We'll create a generic function, and pass in the URL for "Game of Thrones". This way, we can use the same code to get info about any show we want.
```{r}
got_url <- "https://web.archive.org/web/20220919144942/https://www.imdb.com/title/tt0944947/" # Game of thrones URL
scrape_show_info <- function(x){
show <- bow(x) %>% scrape()
title <- show %>%
html_elements(___) %>%
html_text2()
genres <- show %>%
html_elements(___) %>%
html_text2() %>%
# Put all genres in the format "XXX, XXX, XXX"
paste(collapse = ", ")
tibble(title = title, genres = genres)
}
___(got_url)
```
#### 3. Reuse your `scrape_show_info()` function to get the title and genre for the three most popular TV shows listed on https://web.archive.org/web/20220919144942/https://www.imdb.com/chart/tvmeter.
Hint: An easy way to find the URL you can click on the show from the IMDB website, and use the URL string after the title part for example: 'https://web.archive.org/web/20220919144942/https://www.imdb.com/title/tt1312171/'
```{r}
url <- "https://web.archive.org/web/20220919144942/https://www.imdb.com/title/tt1312171/"
scrape_show_info(url)
url <- "https://web.archive.org/web/20220919144942/https://www.imdb.com/title/tt4052886/"
scrape_show_info(url)
```
#### 4. What you did in the last question was pretty manual. Rather than looking up the show URL manually, there's a better way we could do this automatically by scraping the list of shows and extracting the URLs.
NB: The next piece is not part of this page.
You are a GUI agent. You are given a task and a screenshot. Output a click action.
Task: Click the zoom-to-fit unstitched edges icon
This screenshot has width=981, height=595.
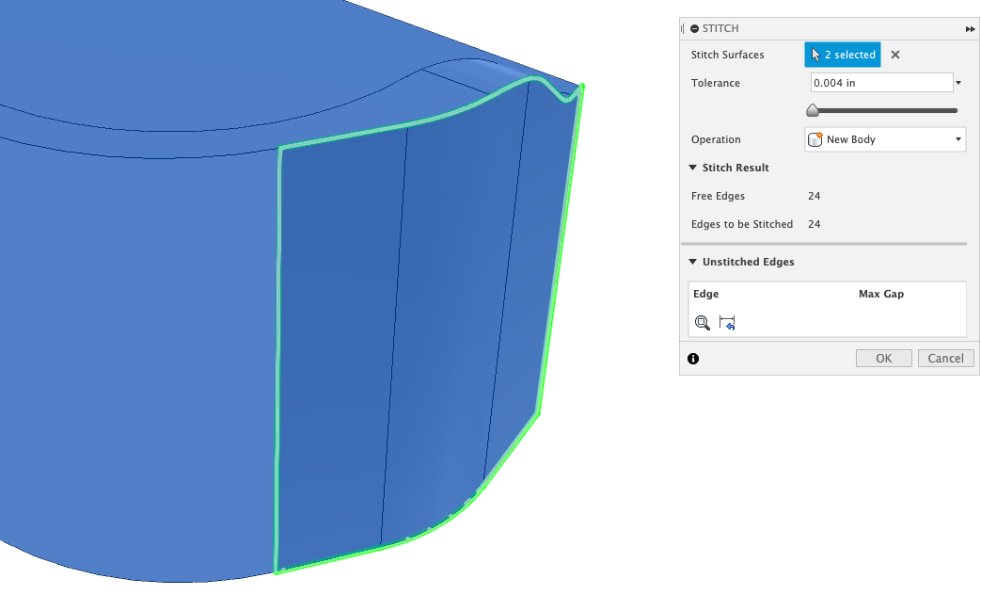click(724, 322)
Then we can use our `scrape_show_info()` function to obtain information about the shows.
```{r}
urls <- bow("https://web.archive.org/web/20220919144942/http://www.imdb.com/chart/tvmeter") %>%
___ %>%
html_elements(".titleColumn a") %>%
# The link is in the attribute `href`
___("href") %>%
# Recover the URL
paste("https://web.archive.org", ., sep = "")
```
Now, scrape the first URL from our `urls` vector.
```{r}
# Have a look at what's in the urls
urls
show_info <- ___(urls[1])
show_info
```
#### 6. Let's use the `map_df()` function to put the results of the `scrape_show_info()` for the first 10 `urls` into a dataframe.
```{r}
# Just pick 10, because this takes ages to run with the full dataset.
show_info <- ___(urls[1:10], scrape_show_info)
show_info
```
🥵 Note: Web scraping isn't always straightforward!